### Set task
Return all of the following records verbatim, with every line unchanged.

>>

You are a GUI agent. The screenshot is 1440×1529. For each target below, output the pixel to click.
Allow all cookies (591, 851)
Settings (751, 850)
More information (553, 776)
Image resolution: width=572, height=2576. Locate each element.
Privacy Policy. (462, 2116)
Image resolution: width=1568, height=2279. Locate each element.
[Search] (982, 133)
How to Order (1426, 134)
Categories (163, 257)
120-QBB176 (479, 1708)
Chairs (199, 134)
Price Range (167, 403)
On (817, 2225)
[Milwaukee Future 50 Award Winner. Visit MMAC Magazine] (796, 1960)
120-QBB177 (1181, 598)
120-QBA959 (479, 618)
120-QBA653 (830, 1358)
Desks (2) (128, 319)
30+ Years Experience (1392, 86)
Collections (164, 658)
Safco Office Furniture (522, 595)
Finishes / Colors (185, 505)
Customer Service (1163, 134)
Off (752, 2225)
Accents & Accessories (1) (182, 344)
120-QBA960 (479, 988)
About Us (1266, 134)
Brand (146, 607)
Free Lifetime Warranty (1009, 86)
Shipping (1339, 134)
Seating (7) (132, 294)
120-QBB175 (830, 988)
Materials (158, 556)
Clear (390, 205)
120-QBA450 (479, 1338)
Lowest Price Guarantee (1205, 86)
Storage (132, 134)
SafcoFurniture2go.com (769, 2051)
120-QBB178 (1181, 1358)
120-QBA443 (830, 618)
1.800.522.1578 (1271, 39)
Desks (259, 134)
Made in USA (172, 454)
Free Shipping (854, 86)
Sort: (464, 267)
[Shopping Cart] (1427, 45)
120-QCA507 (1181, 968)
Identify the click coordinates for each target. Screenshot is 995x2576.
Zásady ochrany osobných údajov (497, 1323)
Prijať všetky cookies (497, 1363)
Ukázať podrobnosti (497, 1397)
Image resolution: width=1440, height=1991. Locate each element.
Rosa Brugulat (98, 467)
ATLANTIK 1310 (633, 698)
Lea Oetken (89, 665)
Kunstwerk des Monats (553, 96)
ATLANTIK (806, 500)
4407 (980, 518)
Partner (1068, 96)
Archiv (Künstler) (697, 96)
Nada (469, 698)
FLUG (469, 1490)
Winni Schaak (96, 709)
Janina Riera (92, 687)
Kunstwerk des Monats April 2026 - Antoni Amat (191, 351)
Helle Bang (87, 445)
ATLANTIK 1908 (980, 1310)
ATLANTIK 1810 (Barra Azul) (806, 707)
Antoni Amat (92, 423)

<<

### Solution
You are a GUI agent. The screenshot is 1440×1529. For each target below, output the pixel to click.
Allow all cookies (591, 851)
Settings (751, 850)
More information (553, 776)
Image resolution: width=572, height=2576. Locate each element.
Privacy Policy. (462, 2116)
Image resolution: width=1568, height=2279. Locate each element.
[Search] (982, 133)
How to Order (1426, 134)
Categories (163, 257)
120-QBB176 (479, 1708)
Chairs (199, 134)
Price Range (167, 403)
On (817, 2225)
[Milwaukee Future 50 Award Winner. Visit MMAC Magazine] (796, 1960)
120-QBB177 (1181, 598)
120-QBA959 (479, 618)
120-QBA653 (830, 1358)
Desks (2) (128, 319)
30+ Years Experience (1392, 86)
Collections (164, 658)
Safco Office Furniture (522, 595)
Finishes / Colors (185, 505)
Customer Service (1163, 134)
Off (752, 2225)
Accents & Accessories (1) (182, 344)
120-QBA960 (479, 988)
About Us (1266, 134)
Brand (146, 607)
Free Lifetime Warranty (1009, 86)
Shipping (1339, 134)
Seating (7) (132, 294)
120-QBB175 (830, 988)
Materials (158, 556)
Clear (390, 205)
120-QBA450 (479, 1338)
Lowest Price Guarantee (1205, 86)
Storage (132, 134)
SafcoFurniture2go.com (769, 2051)
120-QBB178 (1181, 1358)
120-QBA443 (830, 618)
1.800.522.1578 (1271, 39)
Desks (259, 134)
Made in USA (172, 454)
Free Shipping (854, 86)
Sort: (464, 267)
[Shopping Cart] (1427, 45)
120-QCA507 (1181, 968)
Identify the click coordinates for each target. Screenshot is 995x2576.
Zásady ochrany osobných údajov (497, 1323)
Prijať všetky cookies (497, 1363)
Ukázať podrobnosti (497, 1397)
Image resolution: width=1440, height=1991. Locate each element.
Rosa Brugulat (98, 467)
ATLANTIK 1310 (633, 698)
Lea Oetken (89, 665)
Kunstwerk des Monats (553, 96)
ATLANTIK (806, 500)
4407 (980, 518)
Partner (1068, 96)
Archiv (Künstler) (697, 96)
Nada (469, 698)
FLUG (469, 1490)
Winni Schaak (96, 709)
Janina Riera (92, 687)
Kunstwerk des Monats April 2026 - Antoni Amat (191, 351)
Helle Bang (87, 445)
ATLANTIK 1908 (980, 1310)
ATLANTIK 1810 (Barra Azul) (806, 707)
Antoni Amat (92, 423)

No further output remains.